[Stored items]
--- --- ---

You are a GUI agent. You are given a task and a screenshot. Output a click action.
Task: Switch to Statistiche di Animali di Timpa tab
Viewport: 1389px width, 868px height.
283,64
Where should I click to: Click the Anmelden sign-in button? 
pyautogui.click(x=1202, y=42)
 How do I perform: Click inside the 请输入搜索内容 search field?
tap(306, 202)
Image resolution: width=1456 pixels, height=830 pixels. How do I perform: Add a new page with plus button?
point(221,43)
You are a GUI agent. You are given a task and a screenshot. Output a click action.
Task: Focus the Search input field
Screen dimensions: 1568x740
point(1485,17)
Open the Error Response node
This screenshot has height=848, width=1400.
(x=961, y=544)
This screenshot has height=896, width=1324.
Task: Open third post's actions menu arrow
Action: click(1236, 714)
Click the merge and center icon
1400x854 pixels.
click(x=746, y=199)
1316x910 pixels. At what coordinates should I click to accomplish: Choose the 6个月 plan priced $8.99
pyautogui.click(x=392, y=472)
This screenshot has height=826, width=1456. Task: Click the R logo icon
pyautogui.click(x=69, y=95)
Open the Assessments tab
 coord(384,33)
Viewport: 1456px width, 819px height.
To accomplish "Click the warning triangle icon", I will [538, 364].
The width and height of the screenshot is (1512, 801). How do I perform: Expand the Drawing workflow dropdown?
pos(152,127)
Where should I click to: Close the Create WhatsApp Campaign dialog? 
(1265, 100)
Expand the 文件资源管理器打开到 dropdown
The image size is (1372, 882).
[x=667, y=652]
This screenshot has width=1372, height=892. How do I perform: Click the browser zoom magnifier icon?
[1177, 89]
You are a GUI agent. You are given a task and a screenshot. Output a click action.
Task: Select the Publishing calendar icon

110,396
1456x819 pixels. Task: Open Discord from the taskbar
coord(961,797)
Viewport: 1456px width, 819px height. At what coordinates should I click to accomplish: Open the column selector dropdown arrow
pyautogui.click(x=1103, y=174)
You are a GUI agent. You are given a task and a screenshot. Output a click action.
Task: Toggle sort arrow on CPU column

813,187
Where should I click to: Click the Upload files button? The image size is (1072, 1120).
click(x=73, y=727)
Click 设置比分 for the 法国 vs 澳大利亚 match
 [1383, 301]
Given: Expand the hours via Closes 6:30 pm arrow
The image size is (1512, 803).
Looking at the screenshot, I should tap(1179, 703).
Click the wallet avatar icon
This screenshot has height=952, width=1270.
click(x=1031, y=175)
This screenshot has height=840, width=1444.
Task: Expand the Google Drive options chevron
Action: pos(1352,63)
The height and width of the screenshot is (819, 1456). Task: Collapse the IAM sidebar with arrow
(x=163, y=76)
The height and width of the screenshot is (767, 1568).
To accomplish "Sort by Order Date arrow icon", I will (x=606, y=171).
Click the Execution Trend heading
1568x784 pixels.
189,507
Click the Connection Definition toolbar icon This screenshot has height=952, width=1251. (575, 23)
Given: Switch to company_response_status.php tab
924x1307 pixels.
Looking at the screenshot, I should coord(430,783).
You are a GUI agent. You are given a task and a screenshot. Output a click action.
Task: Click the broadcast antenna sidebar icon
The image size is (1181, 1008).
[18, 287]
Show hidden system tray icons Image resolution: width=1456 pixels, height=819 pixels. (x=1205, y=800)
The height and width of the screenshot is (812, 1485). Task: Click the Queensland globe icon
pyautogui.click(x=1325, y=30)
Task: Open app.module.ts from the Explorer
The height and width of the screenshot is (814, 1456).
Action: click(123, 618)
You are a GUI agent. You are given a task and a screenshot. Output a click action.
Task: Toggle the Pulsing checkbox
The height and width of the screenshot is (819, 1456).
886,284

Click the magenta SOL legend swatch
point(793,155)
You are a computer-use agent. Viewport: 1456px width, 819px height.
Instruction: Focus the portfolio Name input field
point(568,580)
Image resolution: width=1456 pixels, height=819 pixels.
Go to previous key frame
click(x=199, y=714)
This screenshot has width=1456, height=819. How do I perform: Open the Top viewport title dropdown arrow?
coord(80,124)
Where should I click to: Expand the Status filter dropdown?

--- --- ---

Work instruction
Nothing but the lines from the one containing "Click the magenta SOL legend swatch" through the last line of the data above should be set down, word for word.

Result
Click the magenta SOL legend swatch
point(793,155)
You are a computer-use agent. Viewport: 1456px width, 819px height.
Instruction: Focus the portfolio Name input field
point(568,580)
Image resolution: width=1456 pixels, height=819 pixels.
Go to previous key frame
click(x=199, y=714)
This screenshot has width=1456, height=819. How do I perform: Open the Top viewport title dropdown arrow?
coord(80,124)
Where should I click to: Expand the Status filter dropdown?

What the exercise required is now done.